WRITTEN INSTRUCTION:
Rewrite the part that opens with the line containing "Open the Emotes" and closes with the line containing "click(x=271, y=292)", putting "audio playback" in place of "video playback" and keeping everything else the same.

.....

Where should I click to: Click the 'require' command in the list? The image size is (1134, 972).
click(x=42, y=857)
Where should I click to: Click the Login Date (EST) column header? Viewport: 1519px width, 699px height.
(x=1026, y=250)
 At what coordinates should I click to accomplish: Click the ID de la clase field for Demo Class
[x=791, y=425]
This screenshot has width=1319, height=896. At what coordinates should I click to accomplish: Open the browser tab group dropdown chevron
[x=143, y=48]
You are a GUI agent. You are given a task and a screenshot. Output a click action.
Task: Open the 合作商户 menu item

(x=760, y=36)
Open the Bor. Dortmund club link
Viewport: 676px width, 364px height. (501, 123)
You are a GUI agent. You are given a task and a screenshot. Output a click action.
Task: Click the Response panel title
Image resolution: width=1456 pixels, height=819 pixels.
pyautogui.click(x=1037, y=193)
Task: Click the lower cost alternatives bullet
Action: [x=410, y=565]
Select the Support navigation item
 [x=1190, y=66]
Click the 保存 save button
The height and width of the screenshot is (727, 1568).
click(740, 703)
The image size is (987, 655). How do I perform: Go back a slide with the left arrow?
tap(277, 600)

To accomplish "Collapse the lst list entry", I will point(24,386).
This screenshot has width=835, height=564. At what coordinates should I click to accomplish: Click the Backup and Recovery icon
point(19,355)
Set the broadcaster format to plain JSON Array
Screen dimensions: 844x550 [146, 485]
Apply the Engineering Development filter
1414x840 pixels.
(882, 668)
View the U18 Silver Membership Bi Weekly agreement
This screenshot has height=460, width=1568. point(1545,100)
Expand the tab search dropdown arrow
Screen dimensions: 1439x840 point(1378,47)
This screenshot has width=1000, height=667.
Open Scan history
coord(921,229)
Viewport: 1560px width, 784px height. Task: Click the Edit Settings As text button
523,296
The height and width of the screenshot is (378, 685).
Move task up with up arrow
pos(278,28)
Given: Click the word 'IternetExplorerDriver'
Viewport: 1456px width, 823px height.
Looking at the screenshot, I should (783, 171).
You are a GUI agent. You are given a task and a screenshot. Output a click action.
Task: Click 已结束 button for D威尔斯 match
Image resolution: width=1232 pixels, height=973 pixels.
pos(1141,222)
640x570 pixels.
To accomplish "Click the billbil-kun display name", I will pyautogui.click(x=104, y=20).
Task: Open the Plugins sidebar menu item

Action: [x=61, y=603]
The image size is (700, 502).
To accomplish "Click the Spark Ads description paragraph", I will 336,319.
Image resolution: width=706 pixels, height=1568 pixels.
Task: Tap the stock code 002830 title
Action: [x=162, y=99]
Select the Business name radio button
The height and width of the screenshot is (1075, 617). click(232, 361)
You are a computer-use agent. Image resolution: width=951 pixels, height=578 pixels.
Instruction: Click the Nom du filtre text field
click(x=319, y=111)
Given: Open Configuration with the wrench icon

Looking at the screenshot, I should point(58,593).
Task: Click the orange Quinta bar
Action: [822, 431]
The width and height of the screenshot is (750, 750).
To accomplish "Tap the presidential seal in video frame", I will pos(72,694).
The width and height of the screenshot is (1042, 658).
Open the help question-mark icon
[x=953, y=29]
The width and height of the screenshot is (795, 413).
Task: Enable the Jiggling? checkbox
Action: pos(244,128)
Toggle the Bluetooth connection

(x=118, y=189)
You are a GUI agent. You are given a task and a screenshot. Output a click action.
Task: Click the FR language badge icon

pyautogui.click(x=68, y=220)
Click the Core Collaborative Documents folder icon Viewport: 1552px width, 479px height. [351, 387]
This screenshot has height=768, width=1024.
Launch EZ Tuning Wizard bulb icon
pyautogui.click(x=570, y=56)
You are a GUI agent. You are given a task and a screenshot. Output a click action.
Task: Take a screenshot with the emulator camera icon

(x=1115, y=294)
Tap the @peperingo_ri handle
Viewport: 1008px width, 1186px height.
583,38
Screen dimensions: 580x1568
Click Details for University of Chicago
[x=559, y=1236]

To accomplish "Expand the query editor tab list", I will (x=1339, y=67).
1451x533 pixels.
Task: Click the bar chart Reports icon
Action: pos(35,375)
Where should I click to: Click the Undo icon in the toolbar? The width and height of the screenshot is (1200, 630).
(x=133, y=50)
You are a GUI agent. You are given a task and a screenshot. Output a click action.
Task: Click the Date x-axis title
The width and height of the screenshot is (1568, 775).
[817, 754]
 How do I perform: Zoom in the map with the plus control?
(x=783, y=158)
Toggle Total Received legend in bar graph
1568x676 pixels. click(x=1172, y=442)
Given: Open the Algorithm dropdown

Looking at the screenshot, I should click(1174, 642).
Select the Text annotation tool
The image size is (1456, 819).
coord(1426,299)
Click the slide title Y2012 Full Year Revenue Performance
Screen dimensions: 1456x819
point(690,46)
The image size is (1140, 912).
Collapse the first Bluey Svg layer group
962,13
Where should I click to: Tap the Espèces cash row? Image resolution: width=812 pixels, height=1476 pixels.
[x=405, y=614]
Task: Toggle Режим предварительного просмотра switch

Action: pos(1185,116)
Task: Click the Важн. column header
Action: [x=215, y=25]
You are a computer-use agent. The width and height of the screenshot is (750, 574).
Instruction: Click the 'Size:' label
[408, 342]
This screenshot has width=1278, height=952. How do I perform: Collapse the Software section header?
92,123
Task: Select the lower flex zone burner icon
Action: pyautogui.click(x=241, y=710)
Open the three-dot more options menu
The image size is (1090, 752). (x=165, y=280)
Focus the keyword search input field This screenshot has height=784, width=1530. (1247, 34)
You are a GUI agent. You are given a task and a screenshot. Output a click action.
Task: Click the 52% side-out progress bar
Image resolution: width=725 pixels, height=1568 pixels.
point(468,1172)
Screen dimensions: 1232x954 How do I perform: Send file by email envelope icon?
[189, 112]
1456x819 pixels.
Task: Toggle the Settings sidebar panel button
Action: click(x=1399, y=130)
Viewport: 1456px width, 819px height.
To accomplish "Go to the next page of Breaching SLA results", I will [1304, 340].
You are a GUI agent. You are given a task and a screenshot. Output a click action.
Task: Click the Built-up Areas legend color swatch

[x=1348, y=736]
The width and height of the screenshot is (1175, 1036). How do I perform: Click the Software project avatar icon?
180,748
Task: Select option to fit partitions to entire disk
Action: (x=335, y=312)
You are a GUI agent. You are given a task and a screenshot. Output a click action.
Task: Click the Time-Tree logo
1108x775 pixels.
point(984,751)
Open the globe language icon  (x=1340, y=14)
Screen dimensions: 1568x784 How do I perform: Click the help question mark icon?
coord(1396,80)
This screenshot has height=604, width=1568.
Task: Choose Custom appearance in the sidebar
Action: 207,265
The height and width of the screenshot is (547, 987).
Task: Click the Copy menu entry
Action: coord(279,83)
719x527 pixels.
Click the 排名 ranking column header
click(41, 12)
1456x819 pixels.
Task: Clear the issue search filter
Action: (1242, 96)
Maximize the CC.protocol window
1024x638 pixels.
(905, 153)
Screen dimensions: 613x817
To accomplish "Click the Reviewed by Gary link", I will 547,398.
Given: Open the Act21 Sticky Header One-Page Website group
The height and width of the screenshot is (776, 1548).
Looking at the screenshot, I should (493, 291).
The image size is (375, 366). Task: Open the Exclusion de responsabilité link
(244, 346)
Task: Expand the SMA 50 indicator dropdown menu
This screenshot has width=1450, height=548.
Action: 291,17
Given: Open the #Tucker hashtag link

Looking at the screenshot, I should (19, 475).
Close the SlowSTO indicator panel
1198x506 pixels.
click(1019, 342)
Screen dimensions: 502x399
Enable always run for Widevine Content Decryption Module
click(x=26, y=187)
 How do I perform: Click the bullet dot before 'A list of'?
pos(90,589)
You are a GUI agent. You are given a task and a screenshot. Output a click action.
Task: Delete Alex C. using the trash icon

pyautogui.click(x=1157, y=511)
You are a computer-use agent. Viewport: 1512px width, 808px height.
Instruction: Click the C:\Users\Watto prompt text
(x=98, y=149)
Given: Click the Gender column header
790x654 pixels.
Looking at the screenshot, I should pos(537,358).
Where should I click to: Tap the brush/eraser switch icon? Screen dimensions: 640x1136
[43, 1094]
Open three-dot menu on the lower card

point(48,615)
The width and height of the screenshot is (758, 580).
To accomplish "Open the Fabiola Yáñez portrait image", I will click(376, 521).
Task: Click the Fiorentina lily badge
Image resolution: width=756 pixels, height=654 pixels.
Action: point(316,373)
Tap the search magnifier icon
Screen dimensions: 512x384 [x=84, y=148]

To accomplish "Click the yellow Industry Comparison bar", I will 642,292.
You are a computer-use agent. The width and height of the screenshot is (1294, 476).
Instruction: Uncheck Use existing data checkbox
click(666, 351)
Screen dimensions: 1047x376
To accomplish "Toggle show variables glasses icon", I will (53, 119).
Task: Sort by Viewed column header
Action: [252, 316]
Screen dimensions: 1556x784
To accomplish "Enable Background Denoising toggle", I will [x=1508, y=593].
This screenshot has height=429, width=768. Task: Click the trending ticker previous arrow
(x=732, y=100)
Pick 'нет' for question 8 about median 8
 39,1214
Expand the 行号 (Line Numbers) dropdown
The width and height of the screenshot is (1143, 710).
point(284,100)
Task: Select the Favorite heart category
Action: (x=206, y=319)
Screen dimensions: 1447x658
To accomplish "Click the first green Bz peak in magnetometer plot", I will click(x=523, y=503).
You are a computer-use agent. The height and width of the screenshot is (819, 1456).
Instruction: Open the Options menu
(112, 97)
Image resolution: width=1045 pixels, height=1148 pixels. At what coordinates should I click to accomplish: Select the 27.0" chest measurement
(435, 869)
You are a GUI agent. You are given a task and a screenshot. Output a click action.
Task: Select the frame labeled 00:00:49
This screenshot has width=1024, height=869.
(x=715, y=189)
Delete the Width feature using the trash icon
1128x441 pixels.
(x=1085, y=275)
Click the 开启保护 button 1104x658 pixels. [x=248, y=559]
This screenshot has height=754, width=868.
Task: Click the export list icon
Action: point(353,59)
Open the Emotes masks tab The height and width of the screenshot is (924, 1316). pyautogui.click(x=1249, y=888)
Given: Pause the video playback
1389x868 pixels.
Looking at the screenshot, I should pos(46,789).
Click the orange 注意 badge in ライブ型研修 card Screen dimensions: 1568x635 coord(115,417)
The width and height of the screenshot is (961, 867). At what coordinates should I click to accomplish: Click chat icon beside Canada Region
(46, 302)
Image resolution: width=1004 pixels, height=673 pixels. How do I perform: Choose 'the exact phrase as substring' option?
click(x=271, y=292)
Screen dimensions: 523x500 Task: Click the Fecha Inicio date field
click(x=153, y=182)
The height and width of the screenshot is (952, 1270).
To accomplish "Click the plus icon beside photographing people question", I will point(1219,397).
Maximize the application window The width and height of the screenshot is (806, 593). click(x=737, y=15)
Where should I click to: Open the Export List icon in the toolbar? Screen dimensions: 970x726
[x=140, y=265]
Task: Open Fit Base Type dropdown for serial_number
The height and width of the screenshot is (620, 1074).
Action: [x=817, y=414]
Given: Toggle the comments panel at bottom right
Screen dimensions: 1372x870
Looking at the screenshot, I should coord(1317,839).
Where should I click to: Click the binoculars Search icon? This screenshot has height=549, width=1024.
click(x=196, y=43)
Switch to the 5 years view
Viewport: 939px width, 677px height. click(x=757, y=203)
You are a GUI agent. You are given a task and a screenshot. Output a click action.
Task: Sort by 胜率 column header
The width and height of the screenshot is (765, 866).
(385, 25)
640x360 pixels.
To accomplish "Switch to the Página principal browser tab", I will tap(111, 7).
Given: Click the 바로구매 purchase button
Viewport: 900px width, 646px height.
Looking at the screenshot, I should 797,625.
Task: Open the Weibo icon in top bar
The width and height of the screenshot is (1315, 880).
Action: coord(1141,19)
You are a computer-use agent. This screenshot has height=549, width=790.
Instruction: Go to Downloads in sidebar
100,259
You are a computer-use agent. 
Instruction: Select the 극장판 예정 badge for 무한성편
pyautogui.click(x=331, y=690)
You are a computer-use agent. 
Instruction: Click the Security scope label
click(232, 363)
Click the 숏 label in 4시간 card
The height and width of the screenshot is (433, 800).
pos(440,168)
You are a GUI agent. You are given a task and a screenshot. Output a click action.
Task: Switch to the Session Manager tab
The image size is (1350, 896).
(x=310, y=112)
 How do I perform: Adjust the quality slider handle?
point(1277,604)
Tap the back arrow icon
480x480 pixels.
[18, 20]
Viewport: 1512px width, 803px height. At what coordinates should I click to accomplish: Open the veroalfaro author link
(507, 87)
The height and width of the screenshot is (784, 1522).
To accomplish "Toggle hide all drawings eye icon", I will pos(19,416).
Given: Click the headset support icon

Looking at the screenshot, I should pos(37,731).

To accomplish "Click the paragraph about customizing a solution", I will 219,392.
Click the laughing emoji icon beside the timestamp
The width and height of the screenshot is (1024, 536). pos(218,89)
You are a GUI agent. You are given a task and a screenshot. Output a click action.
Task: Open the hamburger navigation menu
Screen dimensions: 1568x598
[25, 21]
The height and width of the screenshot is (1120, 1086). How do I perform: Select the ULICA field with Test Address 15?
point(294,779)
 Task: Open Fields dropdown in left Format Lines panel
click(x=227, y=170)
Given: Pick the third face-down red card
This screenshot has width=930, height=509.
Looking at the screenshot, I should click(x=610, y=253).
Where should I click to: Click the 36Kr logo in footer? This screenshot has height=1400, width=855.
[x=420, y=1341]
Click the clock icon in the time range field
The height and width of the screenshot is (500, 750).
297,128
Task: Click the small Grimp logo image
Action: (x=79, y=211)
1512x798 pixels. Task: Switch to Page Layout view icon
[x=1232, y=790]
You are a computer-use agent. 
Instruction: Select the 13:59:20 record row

.....

SOLUTION TO THE EXERCISE:
Open the Emotes masks tab The height and width of the screenshot is (924, 1316). pyautogui.click(x=1249, y=888)
Given: Pause the audio playback
1389x868 pixels.
Looking at the screenshot, I should pos(46,789).
Click the orange 注意 badge in ライブ型研修 card Screen dimensions: 1568x635 coord(115,417)
The width and height of the screenshot is (961, 867). At what coordinates should I click to accomplish: Click chat icon beside Canada Region
(46, 302)
Image resolution: width=1004 pixels, height=673 pixels. How do I perform: Choose 'the exact phrase as substring' option?
click(x=271, y=292)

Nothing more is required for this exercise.